The second largest – and probably first wildest – of the Canary Islands (with more goats than people, so they say), Fuerteventura is in the opinion of many the home of the archipelago’s best beaches, diving, and snorkelling – and the whole thing is a UNESCO Biosphere Reserve, perhaps the least developed of all, yet with plenty of facilities for the holidaymaker.

At the northern coast of this 1,660 square kilometres (641 sq. miles), Brit-popular Corralejo is  a charmer with its its little streets and lovely beaches, where for example the beach shack Waikiki is practically an institution (and a popular boat trip is over to Lanzarote‘s wild, golden Playa del Papagayo for kayaking and paddle boarding; on the way back you can stop at the tiny Isla de Lobos, with just a handful of houses and a restaurant run by former lighthouse-keeper Antonio).

Spain Canary Islands Fuerteventura beach volcano science photo shutterstock_139173074

Perhaps the most “local” scene can be found inland in towns such as Ajuy, Betancuria, and Antigua, which conserve their traditional way of life.
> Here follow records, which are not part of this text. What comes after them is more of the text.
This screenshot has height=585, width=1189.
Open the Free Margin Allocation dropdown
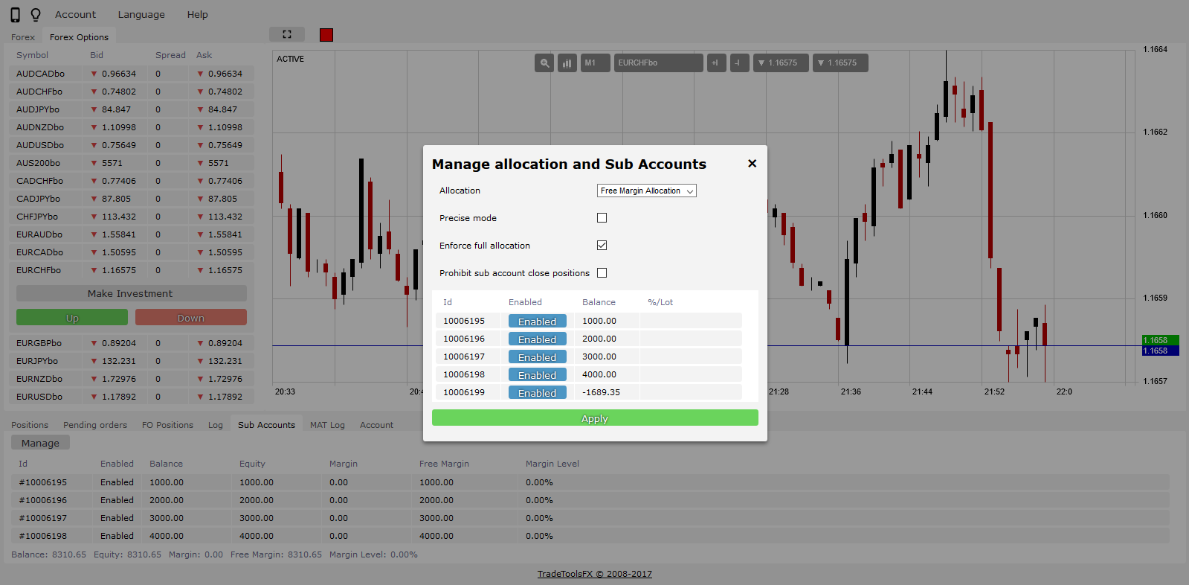tap(646, 191)
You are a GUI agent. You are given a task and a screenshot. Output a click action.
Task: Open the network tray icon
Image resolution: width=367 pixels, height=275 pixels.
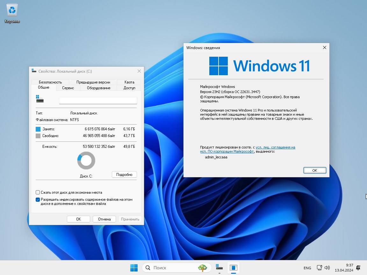320,268
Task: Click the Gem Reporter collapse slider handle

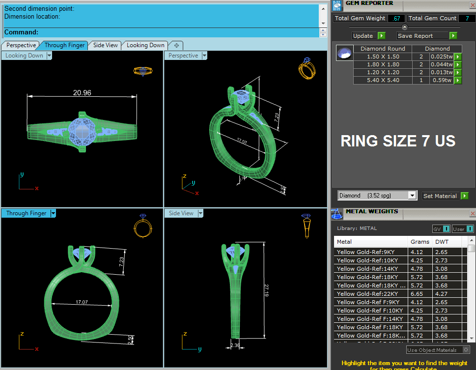Action: tap(404, 27)
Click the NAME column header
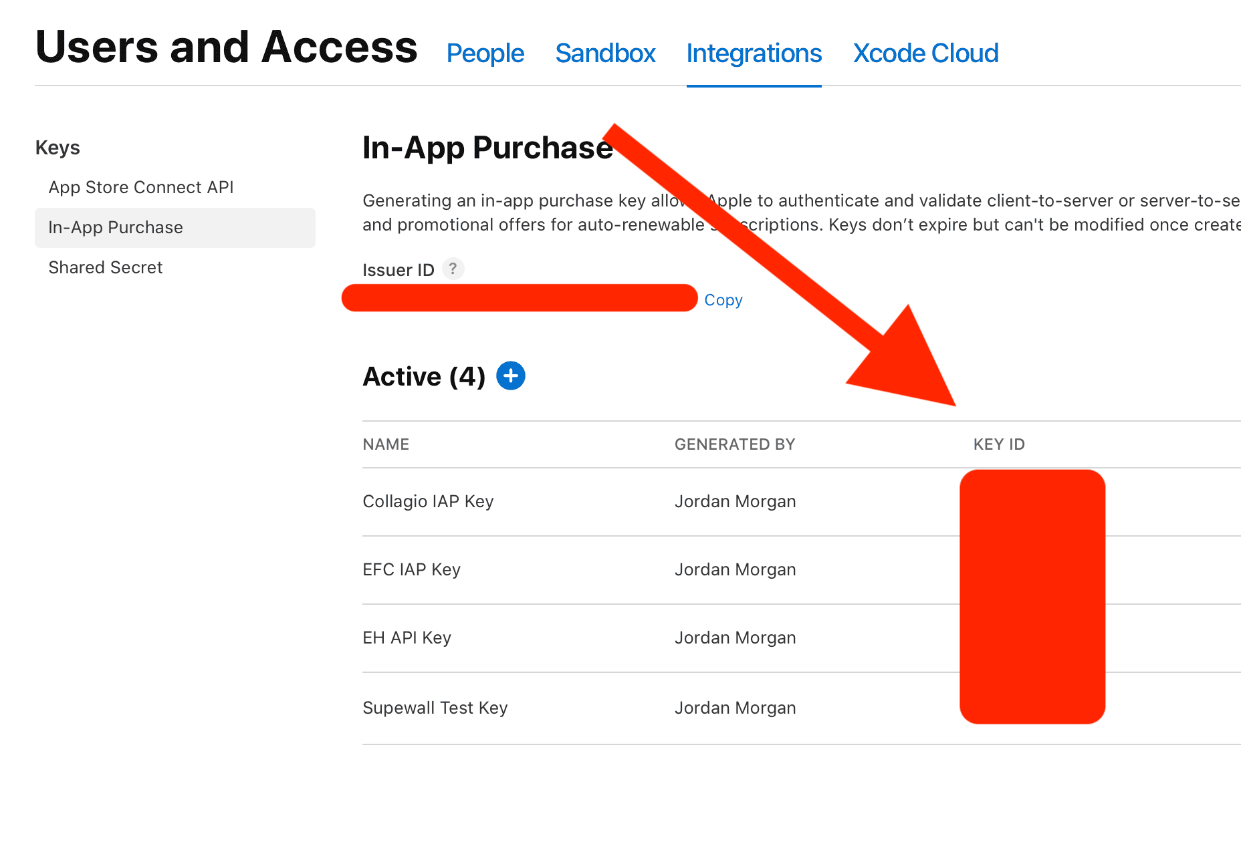The width and height of the screenshot is (1241, 846). pyautogui.click(x=386, y=444)
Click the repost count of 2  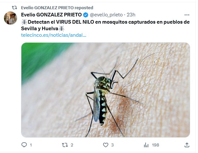pos(72,145)
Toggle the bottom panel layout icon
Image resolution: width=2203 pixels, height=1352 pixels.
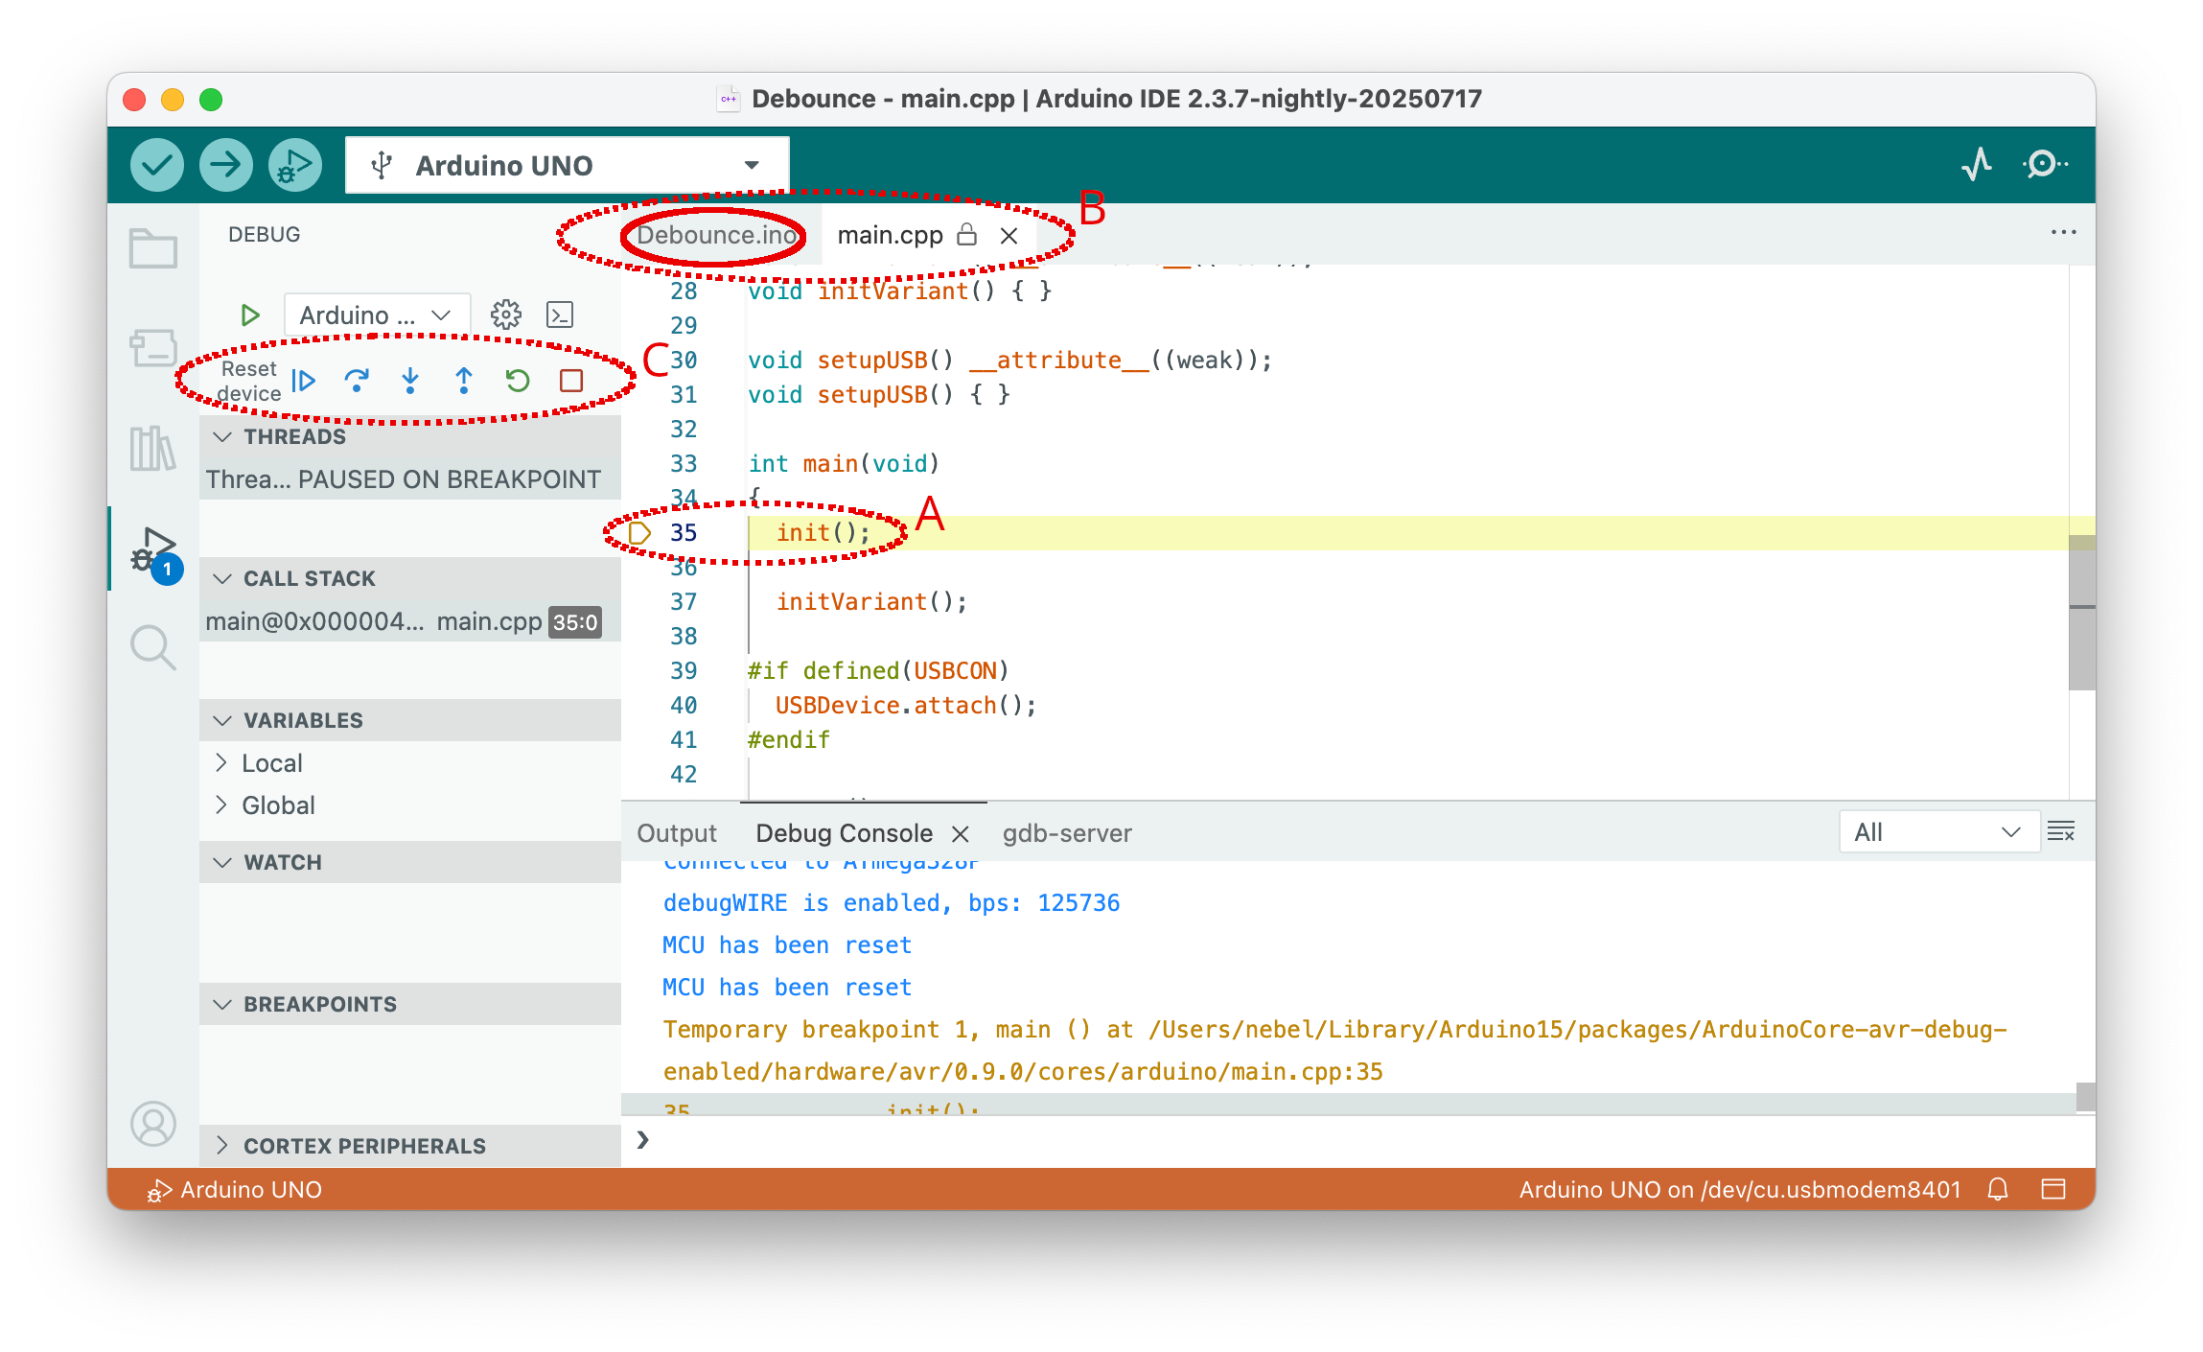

To the south, the Jandía Nature Reserve on the eponymous Jandía Peninsula is a mix of dunes, scrublands, and hills which is especially enticing for birdwatching. Here you’ll also find the town of Cofete, which apart from a lovely castaway beach also has a bit of mystery thanks to the Winter Villa, reputed to have been a way station for Nazis escaping to Latin America following Germany’s World War II defeat. Way out at the peninsula’s very tip, the Jandía Lighthouse has an interpretation centre, and nearby south-coast Morro Jable is a laid-back resort town popular with Germans.

In the evening, check out the exceptional local dining at Hotel Mahoh, in cheesemaking town Villaverde, then head south to Pozo Negro for the Stars by Night experience, as astronomers explain why Fuerteventura is one of the world’s best spots for observing the planets and stars.

One note: Unlike on other Canary Islands, on the whole it’s less advantageous here to hire a car, as many roads are not paved, and those that are have copious potholes. So on Fuerteventura, the best options for getting around are for the most part organised tours.